STATED EXERCISE: Rewrite the lines from the one containing "templates search field" through the one containing "The height and width of the screenshot is (896, 1346).", inclusive, replacing "magnifier" with "magnifying glass" and keeping everything else unchanged.

::: WORKING DATA

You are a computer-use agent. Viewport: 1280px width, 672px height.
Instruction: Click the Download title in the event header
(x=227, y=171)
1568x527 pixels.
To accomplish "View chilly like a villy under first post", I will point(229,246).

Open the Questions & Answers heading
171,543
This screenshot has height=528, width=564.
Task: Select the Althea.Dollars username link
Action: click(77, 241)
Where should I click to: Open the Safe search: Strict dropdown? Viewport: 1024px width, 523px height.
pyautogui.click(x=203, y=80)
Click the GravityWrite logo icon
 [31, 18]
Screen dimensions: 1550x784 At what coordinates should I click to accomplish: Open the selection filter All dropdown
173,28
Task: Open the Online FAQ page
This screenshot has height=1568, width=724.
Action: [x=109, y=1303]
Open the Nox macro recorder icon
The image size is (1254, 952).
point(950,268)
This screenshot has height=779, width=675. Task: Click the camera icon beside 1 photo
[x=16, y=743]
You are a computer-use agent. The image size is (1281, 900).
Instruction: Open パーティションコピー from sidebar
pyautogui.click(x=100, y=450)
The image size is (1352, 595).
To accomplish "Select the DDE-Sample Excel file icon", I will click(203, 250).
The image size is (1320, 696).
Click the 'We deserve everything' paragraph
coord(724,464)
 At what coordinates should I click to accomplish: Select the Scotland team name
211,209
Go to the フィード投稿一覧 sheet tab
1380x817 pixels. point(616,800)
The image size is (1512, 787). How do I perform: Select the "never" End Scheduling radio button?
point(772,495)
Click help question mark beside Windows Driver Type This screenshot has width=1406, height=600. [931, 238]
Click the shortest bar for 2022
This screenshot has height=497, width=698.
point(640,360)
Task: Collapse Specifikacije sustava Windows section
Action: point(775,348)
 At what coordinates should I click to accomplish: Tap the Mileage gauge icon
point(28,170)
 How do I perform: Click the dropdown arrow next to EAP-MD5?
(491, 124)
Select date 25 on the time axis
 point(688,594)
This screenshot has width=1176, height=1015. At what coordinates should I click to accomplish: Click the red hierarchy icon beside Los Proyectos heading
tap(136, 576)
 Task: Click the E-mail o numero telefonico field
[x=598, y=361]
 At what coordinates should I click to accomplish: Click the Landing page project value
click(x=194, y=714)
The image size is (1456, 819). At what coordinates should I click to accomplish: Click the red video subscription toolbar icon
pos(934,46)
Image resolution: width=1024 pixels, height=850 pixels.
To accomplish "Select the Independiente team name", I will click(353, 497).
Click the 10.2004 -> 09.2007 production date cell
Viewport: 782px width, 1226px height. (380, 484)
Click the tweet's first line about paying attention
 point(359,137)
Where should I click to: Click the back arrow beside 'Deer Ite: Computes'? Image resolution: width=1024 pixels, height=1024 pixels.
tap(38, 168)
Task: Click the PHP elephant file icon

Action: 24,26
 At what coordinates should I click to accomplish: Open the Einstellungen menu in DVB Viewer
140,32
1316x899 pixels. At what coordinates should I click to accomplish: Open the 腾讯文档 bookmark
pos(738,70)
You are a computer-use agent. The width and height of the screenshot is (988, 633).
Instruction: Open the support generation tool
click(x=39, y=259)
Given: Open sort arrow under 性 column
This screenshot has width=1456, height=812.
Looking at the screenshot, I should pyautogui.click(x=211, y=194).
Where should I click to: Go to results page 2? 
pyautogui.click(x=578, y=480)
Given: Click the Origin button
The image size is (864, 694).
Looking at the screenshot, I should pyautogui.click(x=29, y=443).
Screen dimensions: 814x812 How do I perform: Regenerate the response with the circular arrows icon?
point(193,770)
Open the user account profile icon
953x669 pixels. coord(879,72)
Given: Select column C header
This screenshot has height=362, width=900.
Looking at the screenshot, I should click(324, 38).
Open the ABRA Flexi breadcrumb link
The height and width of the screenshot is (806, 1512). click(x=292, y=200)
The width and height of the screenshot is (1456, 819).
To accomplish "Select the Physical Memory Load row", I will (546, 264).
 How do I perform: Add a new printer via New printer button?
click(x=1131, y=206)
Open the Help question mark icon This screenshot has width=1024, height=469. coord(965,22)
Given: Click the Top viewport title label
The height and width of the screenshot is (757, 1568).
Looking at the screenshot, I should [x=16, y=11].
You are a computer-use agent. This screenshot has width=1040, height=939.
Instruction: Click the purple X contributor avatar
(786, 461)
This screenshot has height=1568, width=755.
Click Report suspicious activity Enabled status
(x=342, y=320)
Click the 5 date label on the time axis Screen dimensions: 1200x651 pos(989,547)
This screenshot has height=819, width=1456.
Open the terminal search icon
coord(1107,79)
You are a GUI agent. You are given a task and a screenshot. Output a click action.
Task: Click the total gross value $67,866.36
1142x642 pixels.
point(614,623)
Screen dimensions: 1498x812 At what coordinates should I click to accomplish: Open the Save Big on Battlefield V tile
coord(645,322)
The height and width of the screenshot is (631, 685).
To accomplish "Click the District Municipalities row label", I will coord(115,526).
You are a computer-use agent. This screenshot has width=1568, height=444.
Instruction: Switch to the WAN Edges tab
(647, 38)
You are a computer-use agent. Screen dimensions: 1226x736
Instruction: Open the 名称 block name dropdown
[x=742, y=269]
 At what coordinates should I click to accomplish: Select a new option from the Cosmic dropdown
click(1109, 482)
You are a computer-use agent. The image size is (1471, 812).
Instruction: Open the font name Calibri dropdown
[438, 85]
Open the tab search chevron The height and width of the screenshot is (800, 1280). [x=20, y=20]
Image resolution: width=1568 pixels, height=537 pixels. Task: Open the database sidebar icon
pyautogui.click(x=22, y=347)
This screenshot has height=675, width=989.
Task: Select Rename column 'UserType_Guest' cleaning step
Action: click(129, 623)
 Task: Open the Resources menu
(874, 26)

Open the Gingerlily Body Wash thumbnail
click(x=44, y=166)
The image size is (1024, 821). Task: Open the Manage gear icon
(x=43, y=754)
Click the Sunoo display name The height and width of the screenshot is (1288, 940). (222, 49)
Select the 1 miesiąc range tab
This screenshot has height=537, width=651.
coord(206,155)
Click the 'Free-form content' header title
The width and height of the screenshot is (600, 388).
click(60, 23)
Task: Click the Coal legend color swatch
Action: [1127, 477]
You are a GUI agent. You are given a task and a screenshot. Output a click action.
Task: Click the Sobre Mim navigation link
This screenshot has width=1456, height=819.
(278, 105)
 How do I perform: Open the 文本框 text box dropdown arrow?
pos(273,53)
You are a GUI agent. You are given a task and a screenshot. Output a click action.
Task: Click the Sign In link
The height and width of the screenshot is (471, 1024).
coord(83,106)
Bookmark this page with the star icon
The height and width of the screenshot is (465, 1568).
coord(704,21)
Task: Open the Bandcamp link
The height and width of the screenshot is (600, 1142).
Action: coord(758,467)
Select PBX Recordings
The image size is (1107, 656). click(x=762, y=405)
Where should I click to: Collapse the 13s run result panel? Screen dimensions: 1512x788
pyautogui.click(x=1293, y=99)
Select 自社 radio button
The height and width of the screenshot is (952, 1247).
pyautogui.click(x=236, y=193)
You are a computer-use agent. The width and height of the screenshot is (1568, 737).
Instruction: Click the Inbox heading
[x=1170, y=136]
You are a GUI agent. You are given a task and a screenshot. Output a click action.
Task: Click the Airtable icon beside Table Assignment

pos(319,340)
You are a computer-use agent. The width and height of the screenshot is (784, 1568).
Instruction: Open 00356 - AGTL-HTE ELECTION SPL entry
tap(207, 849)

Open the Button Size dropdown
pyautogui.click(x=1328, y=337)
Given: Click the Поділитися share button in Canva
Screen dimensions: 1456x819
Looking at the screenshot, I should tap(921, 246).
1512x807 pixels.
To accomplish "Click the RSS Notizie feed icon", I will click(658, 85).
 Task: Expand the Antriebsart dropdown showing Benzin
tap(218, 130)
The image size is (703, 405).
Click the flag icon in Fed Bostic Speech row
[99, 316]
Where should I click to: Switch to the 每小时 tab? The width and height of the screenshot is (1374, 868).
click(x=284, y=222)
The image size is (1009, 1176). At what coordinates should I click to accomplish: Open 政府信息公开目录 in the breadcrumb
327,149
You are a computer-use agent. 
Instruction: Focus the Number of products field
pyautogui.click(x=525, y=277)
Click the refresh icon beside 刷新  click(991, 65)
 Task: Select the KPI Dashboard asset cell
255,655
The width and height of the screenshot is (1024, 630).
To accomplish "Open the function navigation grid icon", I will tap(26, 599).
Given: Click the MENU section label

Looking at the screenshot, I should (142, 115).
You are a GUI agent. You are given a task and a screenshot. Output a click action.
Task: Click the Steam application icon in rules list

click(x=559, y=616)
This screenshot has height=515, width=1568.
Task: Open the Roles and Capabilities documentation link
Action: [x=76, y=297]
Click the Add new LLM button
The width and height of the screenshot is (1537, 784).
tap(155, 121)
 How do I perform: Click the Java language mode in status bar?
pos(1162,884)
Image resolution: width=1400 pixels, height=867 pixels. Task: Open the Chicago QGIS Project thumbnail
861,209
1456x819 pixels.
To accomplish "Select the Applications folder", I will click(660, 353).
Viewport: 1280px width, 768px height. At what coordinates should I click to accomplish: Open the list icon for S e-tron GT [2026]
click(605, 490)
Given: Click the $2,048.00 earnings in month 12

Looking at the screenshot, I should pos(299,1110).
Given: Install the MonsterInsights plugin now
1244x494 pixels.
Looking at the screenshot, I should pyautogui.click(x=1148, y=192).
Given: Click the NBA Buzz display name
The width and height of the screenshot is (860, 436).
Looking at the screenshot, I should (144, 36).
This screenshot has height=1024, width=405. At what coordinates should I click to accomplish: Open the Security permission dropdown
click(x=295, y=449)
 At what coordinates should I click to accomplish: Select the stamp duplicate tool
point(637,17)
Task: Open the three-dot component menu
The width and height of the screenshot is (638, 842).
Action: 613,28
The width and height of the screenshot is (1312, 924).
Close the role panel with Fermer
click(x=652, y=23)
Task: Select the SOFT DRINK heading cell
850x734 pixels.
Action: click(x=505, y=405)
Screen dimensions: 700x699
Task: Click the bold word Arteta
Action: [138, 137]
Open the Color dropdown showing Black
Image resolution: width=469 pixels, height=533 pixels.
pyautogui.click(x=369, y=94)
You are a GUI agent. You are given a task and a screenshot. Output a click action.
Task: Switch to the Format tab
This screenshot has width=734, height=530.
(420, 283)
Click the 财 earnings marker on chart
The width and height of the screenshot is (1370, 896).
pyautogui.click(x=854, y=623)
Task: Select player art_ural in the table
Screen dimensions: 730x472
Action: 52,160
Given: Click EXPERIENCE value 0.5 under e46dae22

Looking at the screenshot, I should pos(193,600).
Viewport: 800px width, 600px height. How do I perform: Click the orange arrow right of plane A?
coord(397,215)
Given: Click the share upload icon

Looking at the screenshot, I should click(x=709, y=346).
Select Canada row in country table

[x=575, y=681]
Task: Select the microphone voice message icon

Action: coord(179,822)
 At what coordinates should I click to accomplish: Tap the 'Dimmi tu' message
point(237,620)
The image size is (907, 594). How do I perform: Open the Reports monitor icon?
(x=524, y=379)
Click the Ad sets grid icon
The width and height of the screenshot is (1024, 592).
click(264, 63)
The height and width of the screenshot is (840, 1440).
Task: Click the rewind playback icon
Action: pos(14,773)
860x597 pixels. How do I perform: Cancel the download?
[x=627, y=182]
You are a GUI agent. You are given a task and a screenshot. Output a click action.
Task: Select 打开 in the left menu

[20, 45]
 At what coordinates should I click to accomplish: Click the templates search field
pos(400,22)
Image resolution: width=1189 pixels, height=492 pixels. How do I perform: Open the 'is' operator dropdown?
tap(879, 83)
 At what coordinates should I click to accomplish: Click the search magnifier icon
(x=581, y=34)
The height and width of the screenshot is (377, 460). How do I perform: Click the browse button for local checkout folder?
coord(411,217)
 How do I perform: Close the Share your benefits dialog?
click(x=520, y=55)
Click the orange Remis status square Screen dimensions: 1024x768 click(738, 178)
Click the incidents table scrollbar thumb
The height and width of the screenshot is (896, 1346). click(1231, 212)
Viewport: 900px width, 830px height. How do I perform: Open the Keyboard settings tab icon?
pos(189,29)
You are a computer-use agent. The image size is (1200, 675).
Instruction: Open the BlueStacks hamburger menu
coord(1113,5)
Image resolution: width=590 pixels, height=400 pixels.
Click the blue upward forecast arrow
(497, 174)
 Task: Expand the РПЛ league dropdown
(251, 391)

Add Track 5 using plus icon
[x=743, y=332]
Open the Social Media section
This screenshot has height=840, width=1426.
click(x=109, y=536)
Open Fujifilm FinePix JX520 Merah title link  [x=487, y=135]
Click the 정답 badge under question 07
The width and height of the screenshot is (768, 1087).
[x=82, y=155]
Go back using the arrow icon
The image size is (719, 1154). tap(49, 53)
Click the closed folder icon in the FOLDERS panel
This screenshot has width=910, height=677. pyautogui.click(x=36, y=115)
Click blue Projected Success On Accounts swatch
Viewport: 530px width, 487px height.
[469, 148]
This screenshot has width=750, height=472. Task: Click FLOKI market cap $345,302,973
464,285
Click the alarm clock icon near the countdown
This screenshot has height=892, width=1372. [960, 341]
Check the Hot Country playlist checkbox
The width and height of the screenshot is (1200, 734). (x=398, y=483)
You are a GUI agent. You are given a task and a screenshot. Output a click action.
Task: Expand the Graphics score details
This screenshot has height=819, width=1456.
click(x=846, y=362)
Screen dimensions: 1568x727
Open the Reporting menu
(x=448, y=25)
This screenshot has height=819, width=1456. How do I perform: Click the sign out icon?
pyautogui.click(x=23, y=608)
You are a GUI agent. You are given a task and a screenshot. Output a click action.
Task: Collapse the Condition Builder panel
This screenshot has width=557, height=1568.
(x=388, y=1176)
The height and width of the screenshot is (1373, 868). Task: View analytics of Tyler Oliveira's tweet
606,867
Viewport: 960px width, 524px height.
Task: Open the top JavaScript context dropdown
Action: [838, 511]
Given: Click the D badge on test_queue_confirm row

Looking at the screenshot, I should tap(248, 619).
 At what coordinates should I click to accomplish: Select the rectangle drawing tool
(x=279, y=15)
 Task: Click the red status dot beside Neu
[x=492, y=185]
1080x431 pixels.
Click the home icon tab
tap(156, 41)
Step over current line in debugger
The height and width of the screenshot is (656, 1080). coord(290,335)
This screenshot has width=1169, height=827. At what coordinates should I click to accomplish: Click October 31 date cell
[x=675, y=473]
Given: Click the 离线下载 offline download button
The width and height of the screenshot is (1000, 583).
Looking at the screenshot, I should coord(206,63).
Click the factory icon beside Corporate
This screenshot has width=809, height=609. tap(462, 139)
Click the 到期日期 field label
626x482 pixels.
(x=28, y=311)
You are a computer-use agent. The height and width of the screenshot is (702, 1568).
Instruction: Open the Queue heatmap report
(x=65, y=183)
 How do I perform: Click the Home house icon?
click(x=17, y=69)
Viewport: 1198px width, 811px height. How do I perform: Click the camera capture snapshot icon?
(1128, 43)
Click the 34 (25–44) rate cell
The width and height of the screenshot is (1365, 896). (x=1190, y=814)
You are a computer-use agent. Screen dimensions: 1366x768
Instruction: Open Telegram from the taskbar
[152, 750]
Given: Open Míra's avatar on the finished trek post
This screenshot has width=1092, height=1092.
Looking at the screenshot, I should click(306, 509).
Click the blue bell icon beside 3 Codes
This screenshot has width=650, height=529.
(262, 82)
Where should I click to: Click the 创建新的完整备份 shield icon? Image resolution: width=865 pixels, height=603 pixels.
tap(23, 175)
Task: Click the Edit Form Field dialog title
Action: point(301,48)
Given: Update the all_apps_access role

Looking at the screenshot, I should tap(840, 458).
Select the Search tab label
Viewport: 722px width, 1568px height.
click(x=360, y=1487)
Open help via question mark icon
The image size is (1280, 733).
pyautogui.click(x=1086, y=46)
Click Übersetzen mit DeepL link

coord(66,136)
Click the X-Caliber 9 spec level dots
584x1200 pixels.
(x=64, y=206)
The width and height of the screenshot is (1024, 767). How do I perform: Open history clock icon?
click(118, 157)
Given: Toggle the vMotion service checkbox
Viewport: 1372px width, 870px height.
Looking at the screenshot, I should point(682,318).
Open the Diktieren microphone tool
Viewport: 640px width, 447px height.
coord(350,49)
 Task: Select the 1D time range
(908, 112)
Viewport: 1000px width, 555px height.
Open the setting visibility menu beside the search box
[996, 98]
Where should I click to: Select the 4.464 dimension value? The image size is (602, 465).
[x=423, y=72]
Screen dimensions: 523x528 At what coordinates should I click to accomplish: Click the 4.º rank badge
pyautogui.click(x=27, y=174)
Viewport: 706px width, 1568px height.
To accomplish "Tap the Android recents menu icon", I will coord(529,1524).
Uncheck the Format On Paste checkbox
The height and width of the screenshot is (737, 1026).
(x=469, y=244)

::::::

OUTPUT OF THE TASK:
 At what coordinates should I click to accomplish: Click the templates search field
pos(400,22)
Image resolution: width=1189 pixels, height=492 pixels. How do I perform: Open the 'is' operator dropdown?
tap(879, 83)
 At what coordinates should I click to accomplish: Click the search magnifying glass icon
(x=581, y=34)
The height and width of the screenshot is (377, 460). How do I perform: Click the browse button for local checkout folder?
coord(411,217)
 How do I perform: Close the Share your benefits dialog?
click(x=520, y=55)
Click the orange Remis status square Screen dimensions: 1024x768 click(738, 178)
Click the incidents table scrollbar thumb
The height and width of the screenshot is (896, 1346). click(1231, 212)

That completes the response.